PASSAGE –
This excerpt was taken from the Bugs as Food: Humans Bite Back article.

You can check out the FDA's regulation here:
Food Defect Action Levels: Levels of natural or unavoidable defects in foods that present no health hazards for humans

Bugs as Food: Humans Bite Back Article

Bugs as Food: Humans Bite Back
By Maryann Mott
for National Geographic News
April 16, 2004

Didn't mean to post another one from National Geographic, but I thought this one was pretty interesting. The article talks about how more people in America, including the young generation, are being educated and more open to trying insects. It also mentions the likeliness of humans adopting insects as a source of protein in the future.

"Today, U.S. children are not as squeamish about bugs as their parents, thanks to nature centers, museums, and zoos throughout the country that frequently teach school programs about insects as food sources.

Older students are learning about entomophagy too. About 12 insect festivals are held each year, like the Bug Bowl at Purdue University in West Lafayette, Indiana. The popular festival started in 1990 and attracts more than 10,000 people. Besides munching on chocolate-covered crickets, visitors can go to an insect petting zoo, cockroach race, or cricket-spitting contest.

Most Americans don't intentionally make insects a part of their diet. But in the future they might. As more strain is put on natural resources, some experts say, insects will be raised as an alternative form of protein."

Insect Eating Promoted Video

Photo courtesy of

Defne is awesome and sent this me this video: Insect Eating Promoted

There was actually a 3 day workshop in Chiang Mai, Thailand where international researchers and experts attended to discuss the use of insects in the human diet. The United Nation's Food and Agriculture Organization (FAO) experts say despite their appearance, they are highly nutritious and some may have the same amount of protein as meat and fish.

WORK INSTRUCTION 1 –
Answer these from the post on eating insects:
(a) Who wrote the National Geographic article?
(b) In what year did the Bug Bowl start?
(c) How many days did the workshop in Chiang Mai, Thailand last?
WORK INSTRUCTION 2 – List every activity the post on eating insects says visitors can do at the Bug Bowl.

EXTRACTED MATERIAL –
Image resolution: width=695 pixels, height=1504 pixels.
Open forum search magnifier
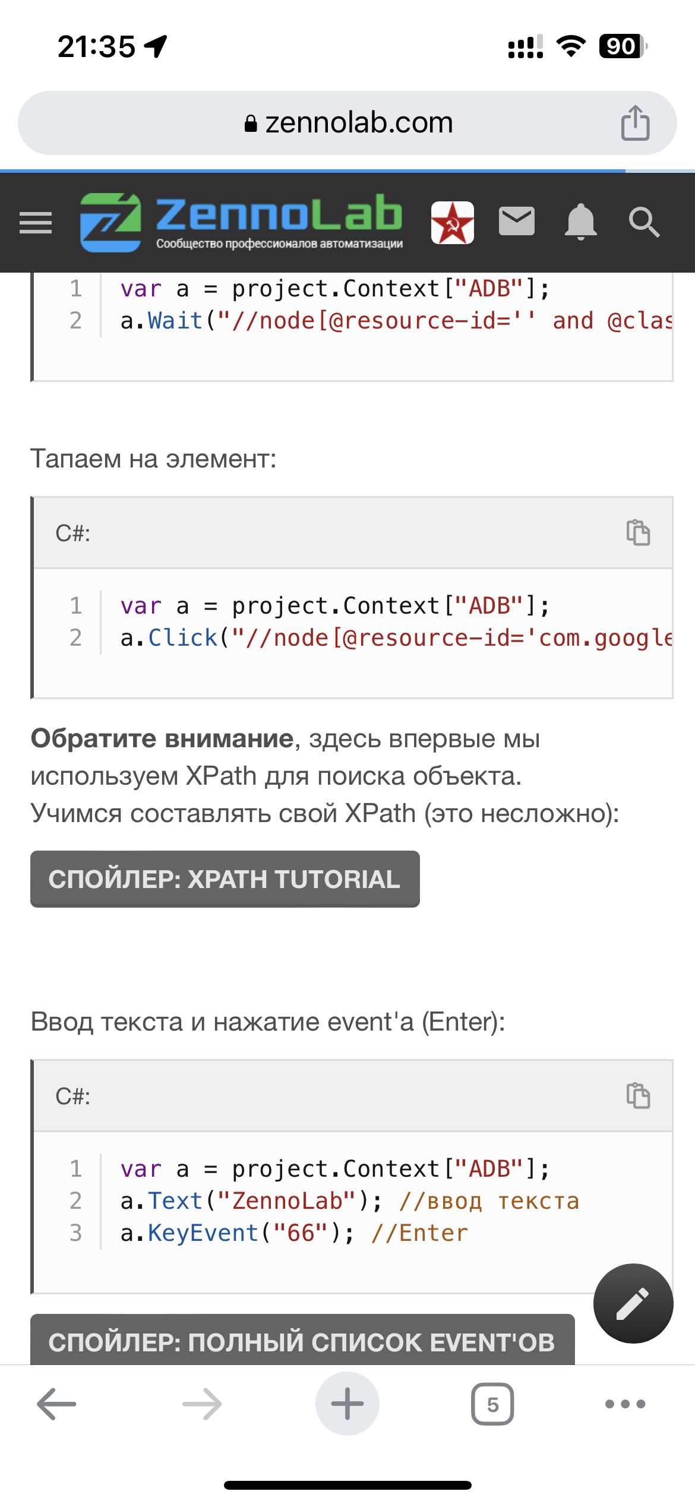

* * *

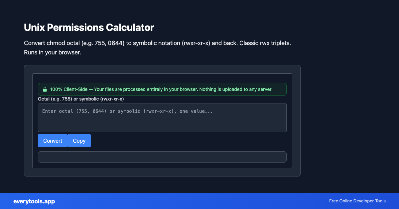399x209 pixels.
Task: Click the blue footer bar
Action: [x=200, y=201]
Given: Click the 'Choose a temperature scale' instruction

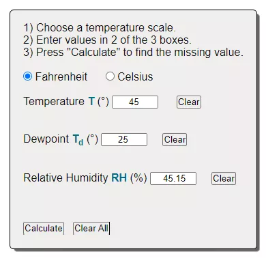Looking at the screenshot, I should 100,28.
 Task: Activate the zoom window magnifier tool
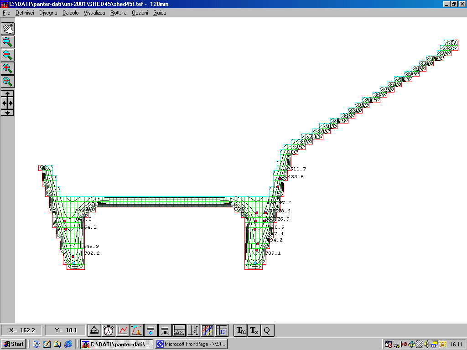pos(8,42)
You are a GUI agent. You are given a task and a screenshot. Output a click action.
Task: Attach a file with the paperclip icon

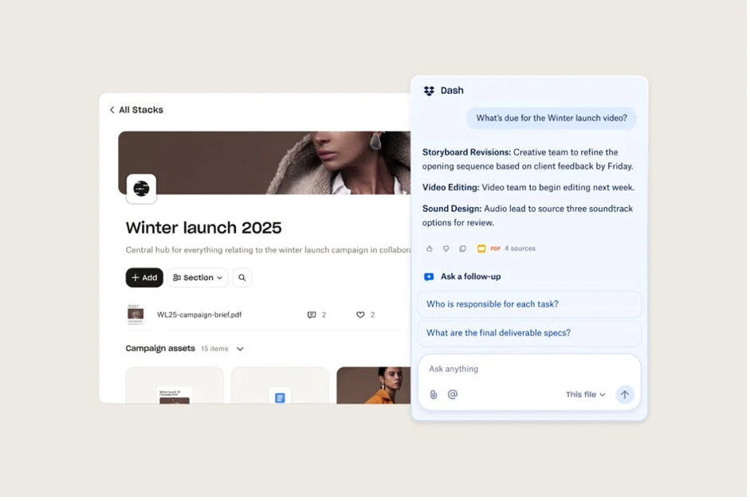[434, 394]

---

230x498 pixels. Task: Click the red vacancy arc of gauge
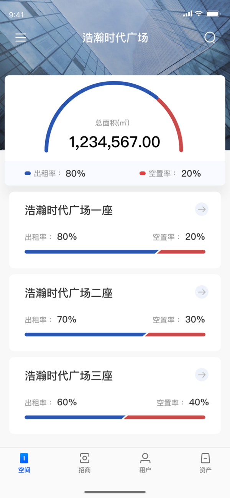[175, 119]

RESPONSE AREA 1 –
(a) Maryann Mott
(b) 1990
(c) 3 days

RESPONSE AREA 2 –
- Munching on chocolate-covered crickets
- Going to an insect petting zoo
- Going to a cockroach race
- Going to a cricket-spitting contest